In 2016, Yandex released ClickHouse as an open source offering using Apache License 2.0. That led to exponential growth and adoption by thousands of companies around the world, including Uber, Comcast, eBay, and Cisco, according to Yandex.
Some of the customer adoption stories are compelling. For example, Uber adopted ClickHouse as its core logging platform for handling millions of logs per second from thousands of services, representing several petabytes of data in service. According to its February 2021 writeup, Clickhouse delivered a 10x performance boost over its ELK (Elastic, Logstash, Kibana) implementation.

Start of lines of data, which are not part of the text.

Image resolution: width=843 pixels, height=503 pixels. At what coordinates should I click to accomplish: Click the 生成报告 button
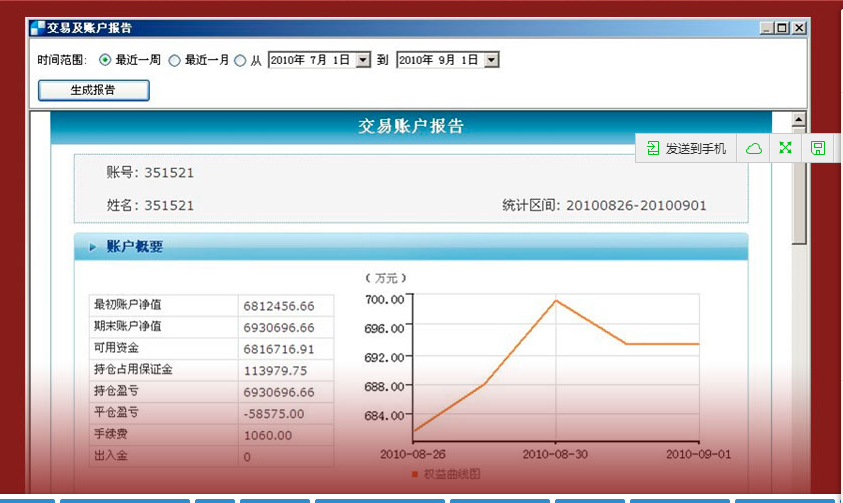(x=93, y=90)
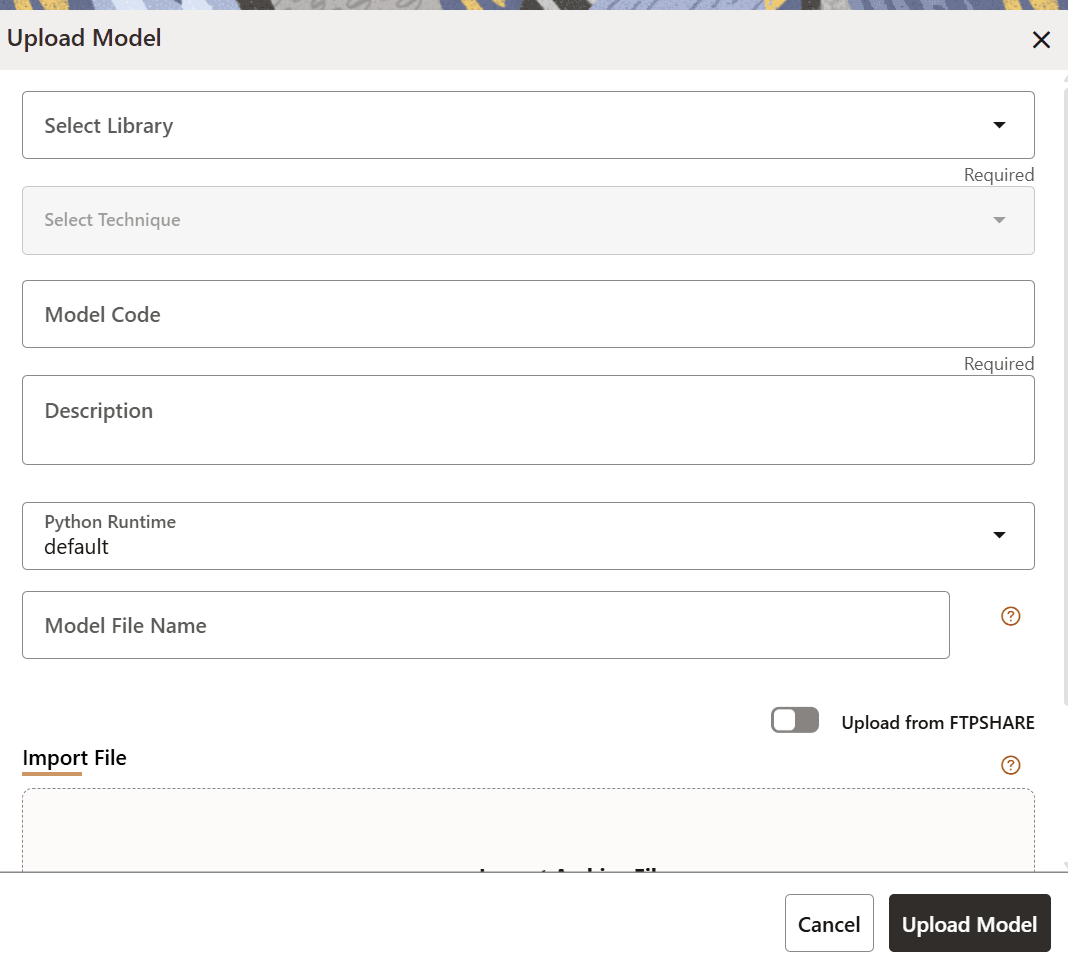This screenshot has height=967, width=1068.
Task: Click the Select Technique dropdown arrow
Action: [x=999, y=219]
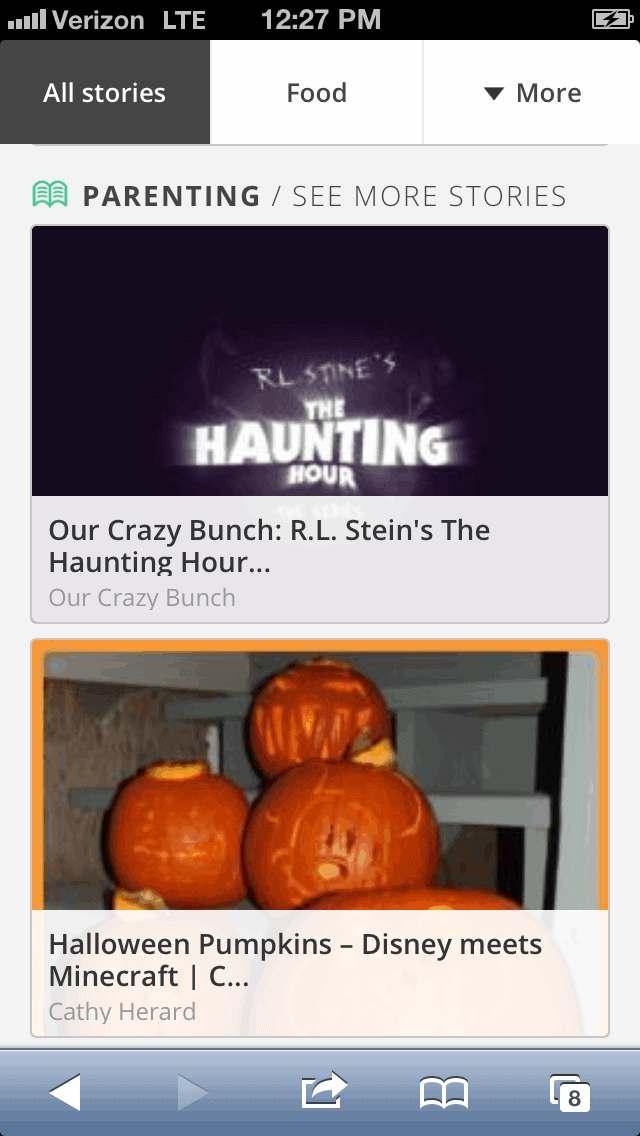640x1136 pixels.
Task: Open the share action icon
Action: [x=324, y=1091]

Spotify, meanwhile, used ClickHouse to power its A/B testing regimen in its Google Cloud-based log management system, which replaced 2,500-node Hadoop cluster. The company needed to be able to run hundreds of queries per second, representing hundreds of billions of rows per day. In choosing ClickHouse over BigQuery, it cited the simplicity of architecture, a comprehensive set of built-in functions and aggregations, and Superset integration, among other reasons.
Deutsche Bank adopted ClickHouse as the basis for its data warehouse, which served a variety of use cases, including regulatory compliance, risk, trades, and know-your-customer initiatives. According to this presentation, the bank had tried multiple other databases including KDB+, Vertica, Hive, and Spark. Today it has settled on a combination of Spark, Alpakka, Kafka, Tableau, RShiny and Clickhouse to power its queries.

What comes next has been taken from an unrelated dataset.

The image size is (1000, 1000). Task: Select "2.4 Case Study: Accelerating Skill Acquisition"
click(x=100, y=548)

“The diversity of ways companies are deploying ClickHouse is incredibly compelling and speaks volumes to the strength of the technology,” says ClickHouse co-founder and president of product and engineering Yury Izrailevsky, who left his job as vice president of engineering at Google and will lead product development at ClickHouse. “Forming ClickHouse Inc. will allow us to focus on making the product even more powerful, especially when deployed in cloud environments.”
Milovidov and Izrailevsky are joined by Silicon Valley veteran Aaron Katz, who is the CEO and a co-founder of the New York City company. Mike Volpi, Partner at Index Ventures, which co-led the round along with Benchmark, sees something in ClickHouse that reminds him of other high-flying technology firms.
“We’ve been early believers and investors in data infrastructure at Index, and have been fortunate to work with leaders like Elastic, Confluent, and Datadog since their early days,” Volpi says. “It is clear that ClickHouse has a similar exciting trajectory, given its impressive adoption and community buzz.”